» **Task instructions**
What Commission file number does the Form 6-K list for Brookfield Asset Management Ltd.?

» **Passage**
------------------------------------------------------------

6-K
Brookfield Asset Management Ltd. (BAM)
UNITED STATES
SECURITIES AND EXCHANGE COMMISSION
Washington D.C. 20549
FORM 6-K
REPORT OFFOREIGN PRIVATE ISSUER
PURSUANT TO RULE 13a-16 OR15d-16
UNDER THE SECURITIES EXCHANGE ACT OF 1934
For the month of November 2022
Commission file number 001-41563
BROOKFIELD ASSET MANAGEMENT LTD.
(Exact name of Registrant as specified in its charter)
Suite 100,Brookfield Place,
181 Bay Street
Toronto, Ontario M5J 2T3
(Address of principal executive office)
Indicate by check mark whether the registrant files or will file annual reports under cover of Form 20-F or Form 40-F.
Form 20-F ☒ Form 40-F ☐
Indicate by check mark if the registrant is submitting the Form 6-K in paper as permitted by Regulation S-T Rule 101(b)(1):****☐
Indicate by check mark if the registrant is submitting the Form 6-K in paper as permitted by Regulation S-T Rule 101(b)(7):****☐
The following documents, which is attached as exhibits hereto, are incorporated by reference herein:
| Exhibit | Title |
|---|---|
| 99.1 | Press Release dated November 22, 2022 |
| 99.2 | Listing Process Q&A |
SIGNATURES
Pursuant to the requirements of the Securities Exchange Act of 1934, the registrant has duly caused this report to be signed on its behalf by the undersigned, thereunto duly authorized.

------------------------------------------------------------

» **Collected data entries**
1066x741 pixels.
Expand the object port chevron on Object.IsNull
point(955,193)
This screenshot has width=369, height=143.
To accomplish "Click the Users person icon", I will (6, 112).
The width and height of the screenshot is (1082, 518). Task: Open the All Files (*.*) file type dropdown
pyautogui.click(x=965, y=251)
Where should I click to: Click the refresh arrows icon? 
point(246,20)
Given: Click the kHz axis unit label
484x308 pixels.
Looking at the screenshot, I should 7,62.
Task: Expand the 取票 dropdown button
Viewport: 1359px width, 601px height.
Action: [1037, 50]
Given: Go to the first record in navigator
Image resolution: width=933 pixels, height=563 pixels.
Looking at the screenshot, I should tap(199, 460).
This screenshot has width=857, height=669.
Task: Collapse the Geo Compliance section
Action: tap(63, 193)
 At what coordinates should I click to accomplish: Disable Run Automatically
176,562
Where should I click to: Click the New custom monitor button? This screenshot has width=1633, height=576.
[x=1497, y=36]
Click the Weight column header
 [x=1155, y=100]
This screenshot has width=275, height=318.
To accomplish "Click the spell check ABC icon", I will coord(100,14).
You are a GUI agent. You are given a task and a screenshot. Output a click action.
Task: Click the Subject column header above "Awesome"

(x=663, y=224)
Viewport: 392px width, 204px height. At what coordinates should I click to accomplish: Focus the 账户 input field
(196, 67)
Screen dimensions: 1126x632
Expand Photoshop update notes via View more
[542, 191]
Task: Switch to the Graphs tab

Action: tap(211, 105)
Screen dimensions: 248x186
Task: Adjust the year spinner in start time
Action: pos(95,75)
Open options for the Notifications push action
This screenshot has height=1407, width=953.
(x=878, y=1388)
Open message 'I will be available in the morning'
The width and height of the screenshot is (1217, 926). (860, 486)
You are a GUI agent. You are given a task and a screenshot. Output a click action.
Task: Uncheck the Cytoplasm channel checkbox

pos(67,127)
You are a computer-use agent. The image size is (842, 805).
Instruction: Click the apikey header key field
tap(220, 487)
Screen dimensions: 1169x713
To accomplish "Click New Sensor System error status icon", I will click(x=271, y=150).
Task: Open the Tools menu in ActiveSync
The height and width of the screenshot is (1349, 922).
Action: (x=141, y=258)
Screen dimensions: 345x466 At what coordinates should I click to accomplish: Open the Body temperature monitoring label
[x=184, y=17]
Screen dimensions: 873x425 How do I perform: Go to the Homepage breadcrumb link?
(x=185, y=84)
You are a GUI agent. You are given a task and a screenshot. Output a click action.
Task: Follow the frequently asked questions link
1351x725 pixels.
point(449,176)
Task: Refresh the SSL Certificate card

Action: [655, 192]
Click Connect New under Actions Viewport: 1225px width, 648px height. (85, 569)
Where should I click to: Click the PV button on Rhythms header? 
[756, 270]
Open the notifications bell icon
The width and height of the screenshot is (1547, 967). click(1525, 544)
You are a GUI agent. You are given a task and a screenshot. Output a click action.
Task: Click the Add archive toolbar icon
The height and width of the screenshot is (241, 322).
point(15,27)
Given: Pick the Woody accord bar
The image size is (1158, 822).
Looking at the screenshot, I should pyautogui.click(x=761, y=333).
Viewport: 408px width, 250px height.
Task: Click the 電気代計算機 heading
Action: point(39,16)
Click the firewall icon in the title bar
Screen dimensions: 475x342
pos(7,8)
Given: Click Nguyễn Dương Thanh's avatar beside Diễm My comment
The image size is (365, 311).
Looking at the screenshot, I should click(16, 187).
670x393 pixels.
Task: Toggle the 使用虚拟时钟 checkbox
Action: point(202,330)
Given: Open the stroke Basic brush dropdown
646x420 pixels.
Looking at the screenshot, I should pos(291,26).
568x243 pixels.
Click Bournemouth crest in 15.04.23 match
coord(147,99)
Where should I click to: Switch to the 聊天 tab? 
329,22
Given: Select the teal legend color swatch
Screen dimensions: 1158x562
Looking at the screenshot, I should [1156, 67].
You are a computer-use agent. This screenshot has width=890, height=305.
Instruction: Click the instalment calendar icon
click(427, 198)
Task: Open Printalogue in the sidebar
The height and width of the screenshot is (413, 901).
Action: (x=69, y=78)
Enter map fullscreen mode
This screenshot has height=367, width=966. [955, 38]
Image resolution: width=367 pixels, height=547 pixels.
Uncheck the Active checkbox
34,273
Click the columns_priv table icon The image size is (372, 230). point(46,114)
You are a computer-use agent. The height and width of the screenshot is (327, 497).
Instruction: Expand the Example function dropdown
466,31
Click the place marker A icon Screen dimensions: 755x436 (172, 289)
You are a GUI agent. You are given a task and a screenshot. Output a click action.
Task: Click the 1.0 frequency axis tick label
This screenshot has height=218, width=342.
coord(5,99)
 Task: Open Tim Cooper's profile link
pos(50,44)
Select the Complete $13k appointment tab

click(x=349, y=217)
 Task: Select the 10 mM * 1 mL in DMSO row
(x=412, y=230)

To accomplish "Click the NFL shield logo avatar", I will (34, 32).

------------------------------------------------------------

» **Final answer**
001-41563